Thanksgiving Day remains the most treasured holiday in the United States. Work comes to a halt, families gather, eat turkey, and count their blessings. A presidential proclamation blesses the day.

But we must not forget that it preeminently serves political ends. Remember in 2003 when President George Bush flew into Baghdad on Thanksgiving Day to visit and celebrate with our troops? He stayed a few hours and brought a host of media photographers to snap his picture bearing a glazed turkey. No one ate the turkey . . . it was cardboard, a stage prop. This exploitation began almost four centuries ago. Thanksgiving mythology began with the first Thanksgiving.

Thanksgiving Day memorializes the Pilgrims’ survival of their first winter in New England. 149 people had arrived in November 1620 aboard the Mayflower and were saved from starvation and disaster because the Wampanoug nation brought them corn and meat and taught them wilderness survival skills. This truly was an effort worthy of gratitude. And in 1621 Governor William Bradford of Plymouth proclaimed a day of Thanksgiving—but not to the Wampanougs but to his fellow Pilgrims and their bearded God. Christians had staved off hunger through their devotion, courage and resourcefulness. And to this day most politicians, ministers and educators would have us see it this way.

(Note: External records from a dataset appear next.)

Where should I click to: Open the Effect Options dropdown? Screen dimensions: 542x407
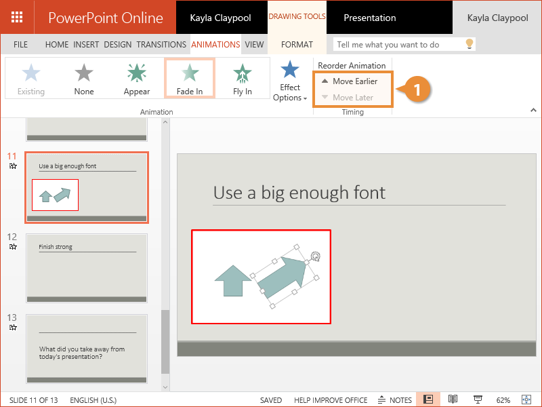pyautogui.click(x=290, y=83)
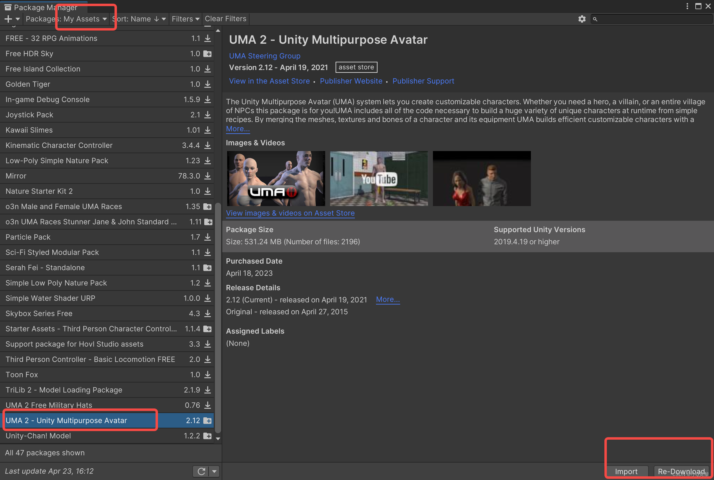Download Golden Tiger with its download icon
This screenshot has height=480, width=714.
pyautogui.click(x=208, y=84)
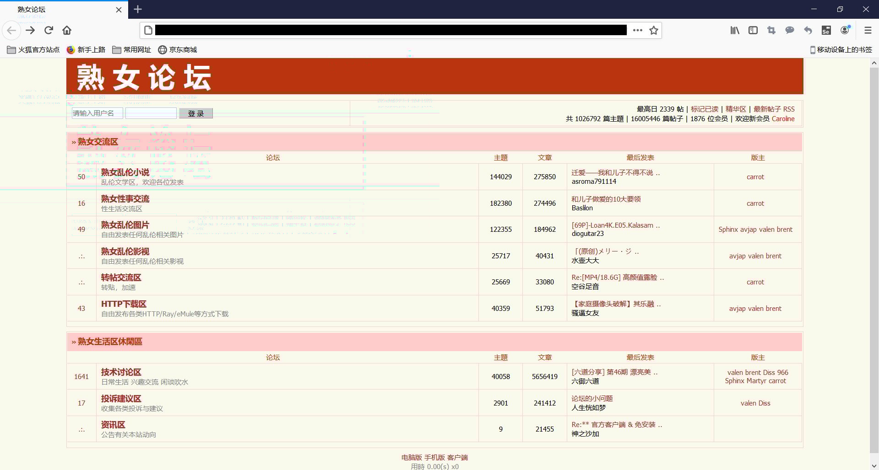Expand the page actions three-dot menu

pos(637,30)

Bradford’s fable is an early example of “Eurothink”—a grotesque, arrogant, self-serving lie. For Europeans, people who were neither Christian nor white—no matter how much they helped—were undeserving of recognition. The heroic scenario has no room for them. Bradford’s spin has his Pilgrims inviting Native Americans to celebrate the victory over famine so Pilgrims and Wampanoug friends sit down to bread, turkey and other treats. Since the colonists classified their dark-skinned, “infidel” neighbors as inferiors, if present at all, most likely they were asked to bring and serve and not share the food.

As the English pursued their economic goals in the 1620s, they increasingly turned to outright aggression against their Native American neighbors and hosts. Matters came to a head one night in 1637 when Governor Bradford, without provocation, dispatched his militia against his Pequot neighbors. Seeing themselves as devout Christians locked in mortal combat with infidels, the officers and soldiers made a systematic assault on a sleeping Pequot village. Bradford described the night of fire, pain and death:

It was a fearful sight to see them frying in the fire and the streams of blood quenching the same and horrible was the stink and stench thereof. But the victory seemed a sweet sacrifice and they [the militiamen] gave praise thereof to God.

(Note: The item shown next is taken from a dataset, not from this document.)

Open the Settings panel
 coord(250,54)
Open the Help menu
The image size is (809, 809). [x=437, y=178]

Later, the colony’s most distinguished minister, Reverend Increase Mather, called on his congregation to give thanks to God “that on this day we have sent six hundred heathen souls to hell.” Mather and Bradford are still celebrated in school texts as colonial heroes. The 1993 edition of the authoritative Columbia Encyclopedia[ P. 351] states of Bradford, “He maintained friendly relations with the Native Americans.” The authoritative Dictionary of American History [P. 77] characterizes his rule: “He was a firm, determined man and an excellent leader; kept relations with the Indians on friendly terms; tolerant toward newcomers and new religions . . . .”

The views of Native Americans were not recorded, but can be imagined.

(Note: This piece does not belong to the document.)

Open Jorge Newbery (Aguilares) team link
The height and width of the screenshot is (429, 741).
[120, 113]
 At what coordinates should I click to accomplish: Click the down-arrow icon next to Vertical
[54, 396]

The Mayflower, renamed the Meijbloom (Dutch for Mayflower), made other notable voyages. In May 1657, it carried a crucial message to Amsterdam that their new South African colony needed supplies. Along costal Africa the ship became one of the first to carry enslaved Africans to the West Indies.

Those opposed to oppression and favoring democratic values in the Americas have little to celebrate in Thanksgiving Day. It stands as an affirmation of barbaric racial beliefs and actions that soon shaped the world’s most unrelenting genocide.

What is worth giving thanks to is the alliance between Native Americans and Africans that sprang forth to resist the English, Spanish and other foreign invaders. In 1619 20 Africans were unloaded in Jamestown, Virginia and traded for food and water. They were sent out to work in the colony’s tobacco fields as unpaid laborers. Enslaved together, Native Americans and African united to fight back, and often united in forming armed maroon colonies beyond the white settlements that dotted the coastline.

But above all, this alliance initiated an American tradition of resistance to tyranny, a demand for self-rule, and equality. These exciting ideas would appear centuries later written on a parchment writing in Philadelphia and celebrated on July 4, 1776.